Un combat affreux eut lieu dans lequel, de part et d’autre, des miracles de bravoure presque surnaturels furent déployés. L’infanterie, les cavaliers et les artilleurs des deux camps, s’étant mélangés, présentèrent un spectacle affreux de la grande masse des soldats se débattant en privé, dans un désespoir furieux.
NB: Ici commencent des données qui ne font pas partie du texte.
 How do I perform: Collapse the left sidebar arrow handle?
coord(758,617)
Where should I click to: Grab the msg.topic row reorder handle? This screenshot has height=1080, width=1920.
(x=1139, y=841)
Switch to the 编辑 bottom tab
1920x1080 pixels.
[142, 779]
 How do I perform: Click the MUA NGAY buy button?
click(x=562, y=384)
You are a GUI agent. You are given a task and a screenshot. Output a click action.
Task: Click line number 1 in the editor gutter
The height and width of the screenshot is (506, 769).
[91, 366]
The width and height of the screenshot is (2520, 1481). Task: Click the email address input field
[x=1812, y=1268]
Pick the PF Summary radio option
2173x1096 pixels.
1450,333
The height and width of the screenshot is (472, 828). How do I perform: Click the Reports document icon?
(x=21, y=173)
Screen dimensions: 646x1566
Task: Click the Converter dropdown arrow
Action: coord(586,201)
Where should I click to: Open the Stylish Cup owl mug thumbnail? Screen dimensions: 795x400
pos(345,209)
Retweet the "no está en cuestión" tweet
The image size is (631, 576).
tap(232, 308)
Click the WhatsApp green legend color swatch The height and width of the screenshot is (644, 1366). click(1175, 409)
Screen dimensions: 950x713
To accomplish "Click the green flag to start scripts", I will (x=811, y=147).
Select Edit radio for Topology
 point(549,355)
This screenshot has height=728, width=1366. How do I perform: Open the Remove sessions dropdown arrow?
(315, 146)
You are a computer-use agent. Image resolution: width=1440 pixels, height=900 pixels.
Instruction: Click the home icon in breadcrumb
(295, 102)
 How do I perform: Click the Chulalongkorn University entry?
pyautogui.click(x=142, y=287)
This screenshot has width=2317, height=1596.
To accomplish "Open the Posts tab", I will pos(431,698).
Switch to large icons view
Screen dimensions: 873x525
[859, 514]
Bagration ordonna à toutes ses forces de contre-attaquer, mais fut sérieusement dépassé en nombre et lentement repoussé. Le 57e régiment d’infanterie de ligne français continue d’attaquer les flèches, même s’il est presque entièrement mis en pièces par des tirs de mousquets provenant de toutes les directions. Leur comportement courageux leur vaut deux « Bravo » de Bagration, et c’est alors que le 2e commandant en chef est touché par des éclats d’obus à la jambe. Ses subordonnés le transportent rapidement dans un endroit sûr à l’écart du combat tout en essayant de dissimuler ce qui s’est passé, mais l’absence de Bagration est vite remarquée. Des rumeurs de sa mort se répandent et le moral de ses troupes commence à s’effriter. Bagration, désormais incapable de contrôler la situation, insiste pour ne pas être déplacé du champ de bataille jusqu’à ce que la bataille soit décidée, espérant le succès de la 2e division de cuirassiers du général Duka. Les Cuirassiers parviennent à vaincre les forces du maréchal Ney mais la nouvelle de l’attaque de Bagration se répand rapidement et entraîne la confusion et l’effondrement du moral au sein de la 2e armée. Sa gestion s’effondre, si bien que les forces russes commencent à abandonner leurs positions dans le chaos et à battre en retraite devant l’assaut écrasant des Français. Les flèches de Bagration ont été abandonnées et laissées aux Français, mais cela leur a coûté un prix énorme. Sur les 60 000 soldats français qui ont participé à l’opération, environ 30 000 ont été tués ou blessés. Les pertes russes étaient également élevées, mais moins nombreuses. La bataille ne s’est toutefois pas terminée de manière concluante, les deux camps retournant dans leurs zones de déploiement initiales. La bataille a épuisé les dernières capacités de combat et ressources de Napoléon et l’a finalement forcé à abandonner son plan de capture de la Russie lorsqu’il est entré dans une Moscou vide.